No me consta

    21 abr 2017 / 10:16 H.

    Frente a la corrupción, la exigencia de todos y cada uno de nosotros debe ser la de más y mejor democracia. Sabemos que muchos ciudadanos han perdido la esperanza y no albergan casi ninguna confianza en el sistema. Desde luego no es el camino. En este país se necesita una revolución democrática que requiere un cambio profundo de la estructura, del gobierno y la financiación de ciertos partidos políticos, entre otras muchas cosas. No se puede caer en la trampa y aceptar consignas como la de que todos los políticos son iguales para justificar la corrupción.

    La relación del poder económico y financiero con los partidos de derecha fue, es y será una constante; la propia existencia de estos partidos se basa en su función de defender los intereses de estos poderes. Cualquiera, sin echar un vistazo a la aplastante realidad, puede deducir que de este maridaje se desprenden unas oportunidades de corrupción inmensas y tremendas. Es curioso y obvio que sean este tipo de partidos los que han promocionado siempre la opacidad en la financiación de sus actividades. Estamos cansados de escuchar tantas voces respetables, lo digo con ironía, y conocidas del ámbito político o mediático que tachan de demagógico el reconocer la corrupción endémica de ciertos sectores de nuestra sociedad. Hay que reconocer que la corrupción ha sido una constante en nuestra historia y en nuestra histórica reciente también. Me refiero a nuestra inmodélica Transición y al período democrático. Se ha continuado y permitido la tremenda influencia del poder financiero y empresarial sobre el Estado, perpetuación del domino que existió en el período anterior, en el Estado dictatorial. Esta complicidad entre el mundo de los negocios y el de la política es el que corrompe y daña la democracia española, e incluso, a la ciudadanía. No estoy hablando del empobrecimiento que sufre casi un 30% de la población, o de los 45.000 millones de euros, según la CNMV, que nos cuesta la corrupción a todos cada año; cualquiera de los lectores puede fijarse, por poner ejemplos cotidianos, en el profundo desamparo en el que nos vemos a diario ante los abusos en la provisión de bienes y servicios por parte del poder financiero y económico y que cuentan con la complicidad del poder político.

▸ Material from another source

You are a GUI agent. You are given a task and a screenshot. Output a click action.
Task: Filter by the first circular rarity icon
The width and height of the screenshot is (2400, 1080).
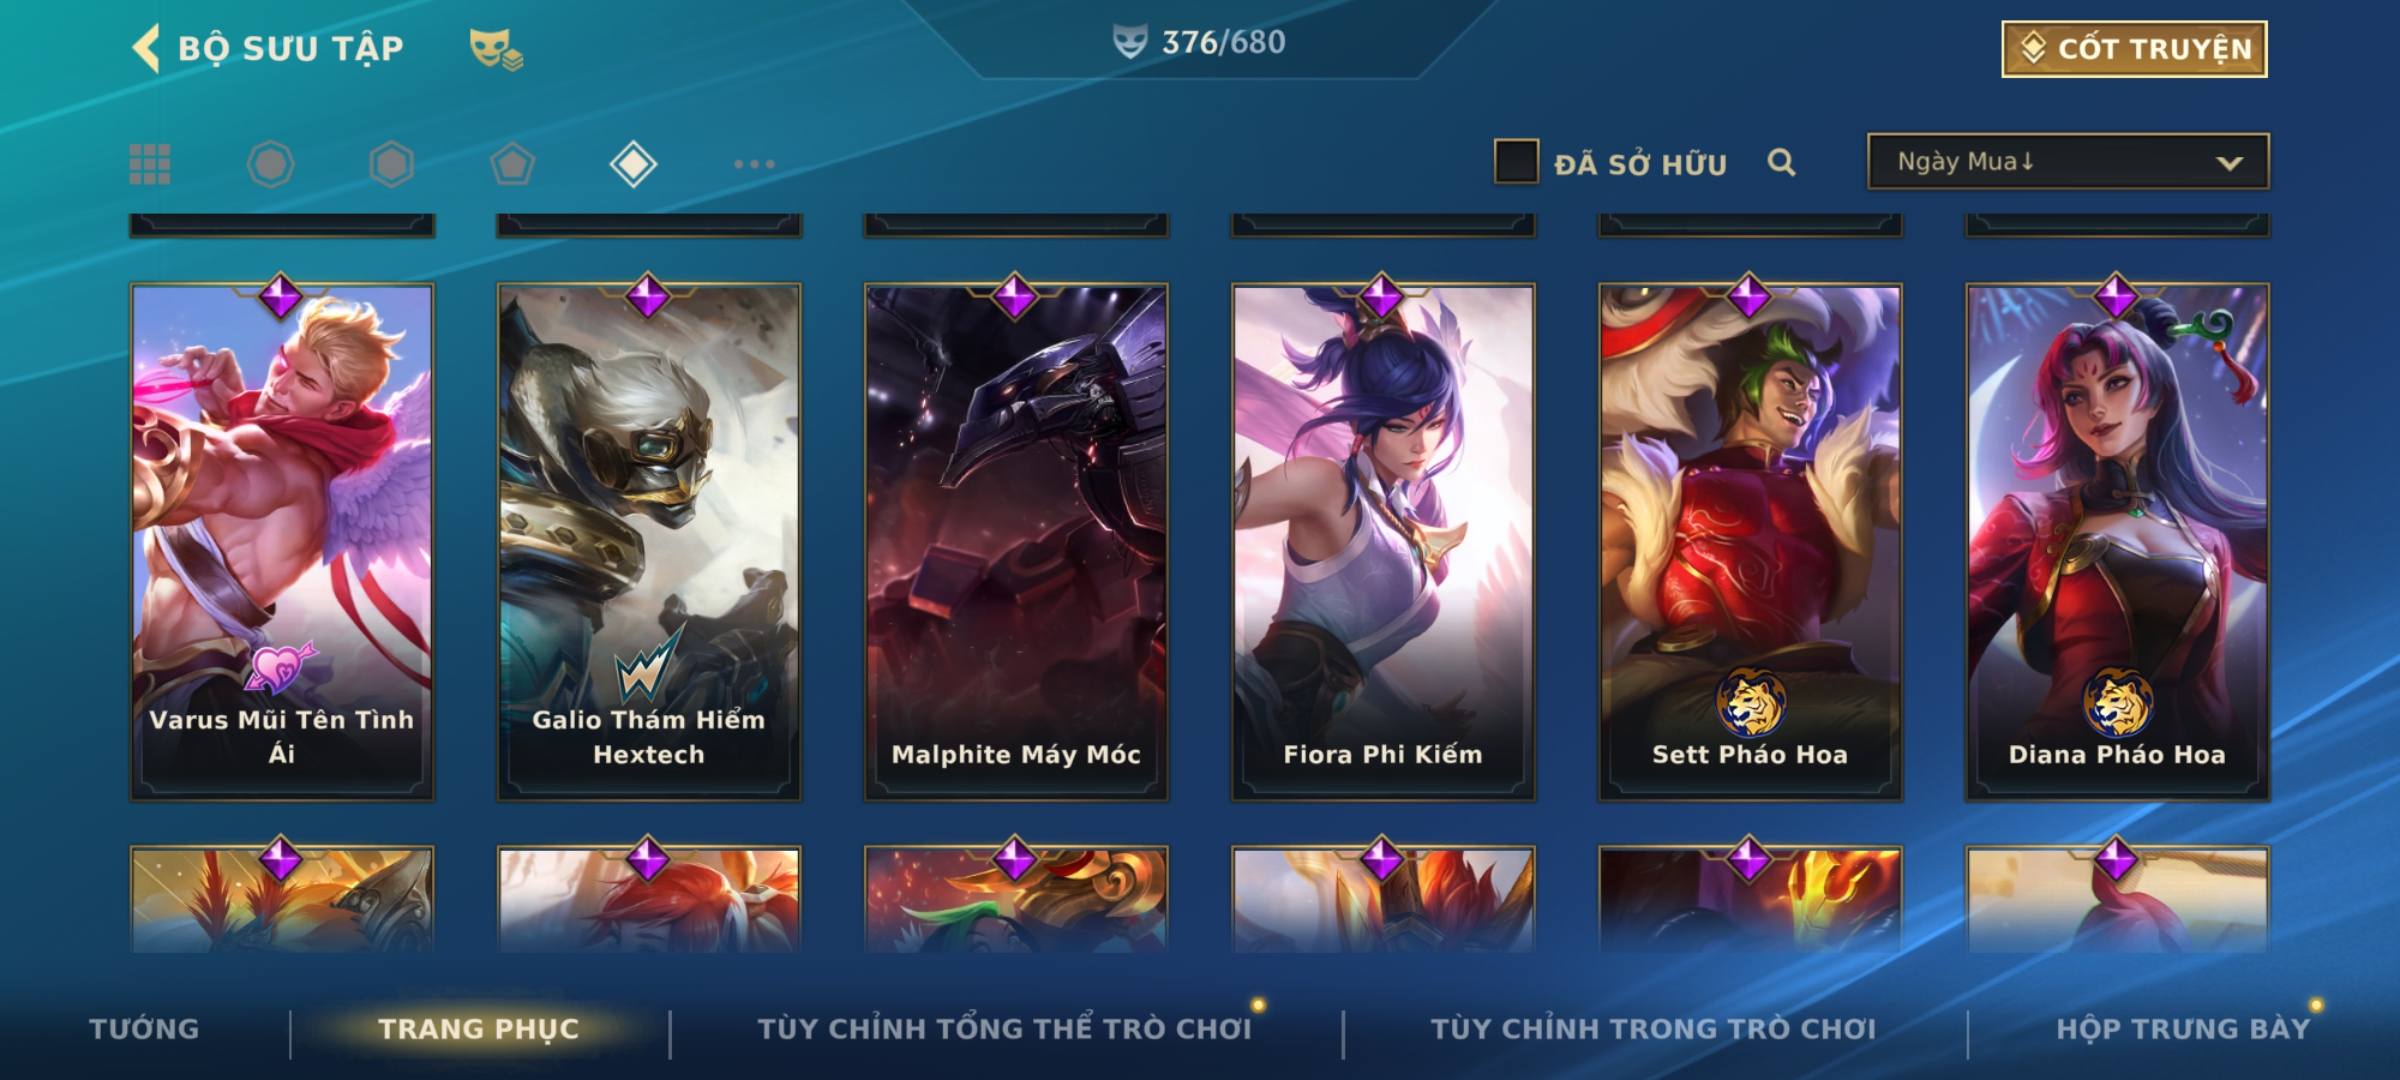pos(270,164)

    Lo que está ocurriendo, paradójicamente, no es el intento de terminar con la cultura de la corrupción, sino lo contrario, estamos asistiendo al empobrecimiento y al empeoramiento de nuestra escasa cultura democrática con la cada vez menor diversidad ideológica o con la represión cada vez mayor por parte del aparato del Estado con leyes como la popularmente conocida “Ley mordaza”. Escasa cultura democrática, tolerancia e indiferencia con la corrupción, nacionalismo asfixiante españolista, autoritarismo, falta de diversidad ideológica en los medios, demasiada facilidad para utilizar medidas represivas, y un largo etcétera son los síntomas de un régimen agotado en el que se redujo el concepto de democracia casi únicamente a la vía parlamentaria que a su vez está sesgada por un sistema electoral muy poco proporcional y representativo. La idea de ciudadano súbdito está casi desaparecida y los ciudadanos de este país están empezando a pedir ser más ciudadanos soberanos. La realidad aprieta y es imparable.

    Volviendo al tema de la corrupción, la lista se alarga: el Caso Bárcenas, el caso Gürtel, el caso Púnica, el caso Palma Arena, el caso Taula. Y para rematar el escenario nos encontramos con las puertas giratorias para disfrute de abultadísimos salarios de expresidentes, exministros, etcétera. Siempre bajo las faldas de aquellas empresas a las que tanto se ha beneficiado. Creo que esta vez a los ciudadanos se les va a quedar corto el gesticular o un simple “no me consta” o el típico discurso de que estamos comprometidos con la honradez, somos víctimas de conspiraciones, de encantamientos y maldiciones, de traidores, malandrines y rufianes. Estamos asistiendo a la caída de uno de los partidos más corruptos de Europa, pero la ciudadanía es la que debe y tiene la obligación de decidir y salir de la apatía y de la indiferencia.